Mais do que um Livro Branco ou Verde, a política externa brasileira necessita de um laudo de autópsia. A lista de revezes é considerável. E em quase todos os casos há indeléveis digitais da assessoria do Palácio do Planalto. O problema não é apenas quanto à ênfase ideológica. É também de clara insuficiência quanto à avaliação e análise.
MPA
Custos da
política externa
Marcelo de
Paiva Abreu *
O Estado de São Paulo, quarta-feira, 2.4.2014
O
Itamaraty propôs a elaboração de um Livro Branco contendo, nas palavras do
ministro Luiz Alberto Figueiredo Machado, "princípios, prioridades e
linhas de ação da política externa". Com vistas a oferecer subsídios a
esse processo, organizou "uma série de eventos de diálogo entre governo,
Congresso e sociedade civil".
No
Brasil, não há tradição quanto à elaboração de documentos oficiais que reflitam
as diferentes opiniões de segmentos da sociedade civil sobre temas específicos
ou objetivos da política do governo com relação a tais temas. No Reino Unido,
país onde tal tradição foi estabelecida originalmente, White Paper é um
documento que detalha a política futura quanto a determinado tema e propõe
legislação. Em tese, o White Paper faz uso de material produzido por Comissões
Reais (Royal Commissions) e Green Papers, destinados a estimular o debate na
sociedade civil. A iniciativa do Itamaraty está mais próxima à que caberia a
uma Comissão Real, embora o esforço de captação do leque de opiniões da
sociedade civil tenha sido menos ambicioso no Brasil. Talvez o esforço de
consulta à sociedade civil devesse ter sido mais intenso e em prazo mais
dilatado. Seja como for, a etapa crucial do processo é a agregação das opiniões
da sociedade civil e sua transformação em recomendações de política, processo
sob total controle do governo.
Embora
as intenções do ministro sejam louváveis, o "timing" da iniciativa é
um tanto peculiar. O que a justificaria, em pleno ano eleitoral, quase 12 anos
depois da inflexão da política externa herdada do governo Cardoso? Talvez uma
tardia tentativa de recuperação do espaço perdido para assessores presidenciais
pelo Itamaraty na formulação da política externa? O Livro Branco conterá
recomendações suprapartidárias de política externa? O assessor especial da
Presidência da República para assuntos internacionais fez, no lançamento dos
diálogos propostos pelo ministro Figueiredo, enfática defesa da tese de que o
matiz ideológico do governo do dia deve se refletir na política externa adotada
pelo País. O Livro Branco será compatível com essa posição?
Mais
do que um Livro Branco ou Verde, a política externa brasileira necessita de um
laudo de autópsia. A lista de revezes é considerável. E em quase todos os casos
há indeléveis digitais da assessoria do Palácio do Planalto. O problema não é
apenas quanto à ênfase ideológica. É também de clara insuficiência quanto à avaliação
e análise.
Há
episódios políticos custosos cujos danos são de avaliação difícil, embora
afetem a imagem do País: frustrada mediação no Oriente Médio, rocambolescos
episódios envolvendo políticos hondurenhos e bolivianos, promiscuidade nas
relações com governantes desmoralizados nos países vizinhos.
Já
em outros casos os prejuízos são tangíveis. A Refinaria Abreu e Lima foi
projetada para refinar, em Pernambuco, óleo pesado da Venezuela e do Brasil.

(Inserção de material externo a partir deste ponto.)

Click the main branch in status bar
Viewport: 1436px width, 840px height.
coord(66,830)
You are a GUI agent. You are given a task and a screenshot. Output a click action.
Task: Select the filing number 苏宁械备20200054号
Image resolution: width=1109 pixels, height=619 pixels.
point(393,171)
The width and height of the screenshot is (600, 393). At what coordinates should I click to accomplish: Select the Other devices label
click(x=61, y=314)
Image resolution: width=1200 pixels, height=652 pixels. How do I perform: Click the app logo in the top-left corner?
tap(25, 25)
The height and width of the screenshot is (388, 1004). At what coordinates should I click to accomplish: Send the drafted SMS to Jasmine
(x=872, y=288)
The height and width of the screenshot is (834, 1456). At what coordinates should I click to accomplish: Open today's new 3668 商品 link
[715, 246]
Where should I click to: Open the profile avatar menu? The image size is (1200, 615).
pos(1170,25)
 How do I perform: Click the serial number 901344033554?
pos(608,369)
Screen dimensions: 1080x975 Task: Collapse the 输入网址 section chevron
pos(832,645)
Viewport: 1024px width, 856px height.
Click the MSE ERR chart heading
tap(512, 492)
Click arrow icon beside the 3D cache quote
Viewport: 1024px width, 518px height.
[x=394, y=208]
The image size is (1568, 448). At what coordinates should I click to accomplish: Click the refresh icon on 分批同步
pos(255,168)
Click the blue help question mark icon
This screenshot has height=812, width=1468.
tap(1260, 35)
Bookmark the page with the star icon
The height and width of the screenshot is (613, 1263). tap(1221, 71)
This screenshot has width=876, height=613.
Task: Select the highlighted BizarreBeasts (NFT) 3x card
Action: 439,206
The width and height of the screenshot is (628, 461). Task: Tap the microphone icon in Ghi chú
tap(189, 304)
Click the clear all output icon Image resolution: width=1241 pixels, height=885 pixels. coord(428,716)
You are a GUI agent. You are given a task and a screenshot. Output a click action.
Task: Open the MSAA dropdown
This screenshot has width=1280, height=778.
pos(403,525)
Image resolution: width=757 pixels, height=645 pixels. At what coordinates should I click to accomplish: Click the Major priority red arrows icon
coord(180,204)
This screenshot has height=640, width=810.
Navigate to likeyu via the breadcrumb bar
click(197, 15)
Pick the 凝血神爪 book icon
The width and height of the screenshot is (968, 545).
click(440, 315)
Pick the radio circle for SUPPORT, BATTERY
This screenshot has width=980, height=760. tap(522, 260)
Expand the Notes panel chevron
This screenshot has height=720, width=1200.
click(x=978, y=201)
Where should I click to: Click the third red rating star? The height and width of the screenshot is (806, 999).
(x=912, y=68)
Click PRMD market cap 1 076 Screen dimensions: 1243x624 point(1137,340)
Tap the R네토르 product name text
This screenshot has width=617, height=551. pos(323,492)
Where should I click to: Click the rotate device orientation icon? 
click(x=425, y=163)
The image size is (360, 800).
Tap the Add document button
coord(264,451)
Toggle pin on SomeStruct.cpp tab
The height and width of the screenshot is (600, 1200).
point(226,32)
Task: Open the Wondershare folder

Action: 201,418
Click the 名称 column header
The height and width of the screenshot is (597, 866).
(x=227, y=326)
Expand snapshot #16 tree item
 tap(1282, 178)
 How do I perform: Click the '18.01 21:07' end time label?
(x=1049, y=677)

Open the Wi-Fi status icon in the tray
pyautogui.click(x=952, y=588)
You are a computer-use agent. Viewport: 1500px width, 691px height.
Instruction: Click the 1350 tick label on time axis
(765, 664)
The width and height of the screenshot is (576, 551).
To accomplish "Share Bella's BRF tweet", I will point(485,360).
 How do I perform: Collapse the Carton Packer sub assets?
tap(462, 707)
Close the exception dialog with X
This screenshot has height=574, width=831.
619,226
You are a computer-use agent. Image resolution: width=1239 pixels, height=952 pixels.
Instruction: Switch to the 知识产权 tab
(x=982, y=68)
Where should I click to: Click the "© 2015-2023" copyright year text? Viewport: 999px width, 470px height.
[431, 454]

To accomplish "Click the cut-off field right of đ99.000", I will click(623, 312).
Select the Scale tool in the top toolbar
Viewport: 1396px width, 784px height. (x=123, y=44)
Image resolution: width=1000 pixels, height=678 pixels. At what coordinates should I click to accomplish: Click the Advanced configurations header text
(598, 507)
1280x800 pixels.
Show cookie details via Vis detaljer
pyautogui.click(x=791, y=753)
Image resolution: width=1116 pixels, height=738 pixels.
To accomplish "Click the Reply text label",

Teria participação de 40% da PDVSA como sócia da Petrobrás. Os custos do
projeto aumentaram oito vezes desde 2005 e a PDVSA não foi capaz de oferecer
nem os recursos nem as garantias necessárias para obter financiamento do BNDES
de forma a cumprir suas obrigações. Ao mesmo tempo, setores empresariais brasileiros
- empreiteiras e exportadores de produtos agrícolas -, inicialmente
entusiasmados com as oportunidades de negócios abertas pelo chavismo, hoje
amargam contas atrasadas.
O documento
sobre estratégia de política externa útil para qualquer presidente que tome
posse em 2015 deve dar maior peso aos objetivos nacionais permanentes e tratar
de refletir de forma crítica as idiossincrasias do governo do dia. Deverá
buscar o meio-termo entre a omissão - cômoda, porém fatal para a pretensão
brasileira de maior visibilidade global - e o ativismo desprovido de meios cujo
resultado sempre é a perda de face.
*Marcelo de
Paiva Abreu é doutor em economia pela Universidade de Cambridge, é professor
titular no departamento de Economia da PUC-RIO.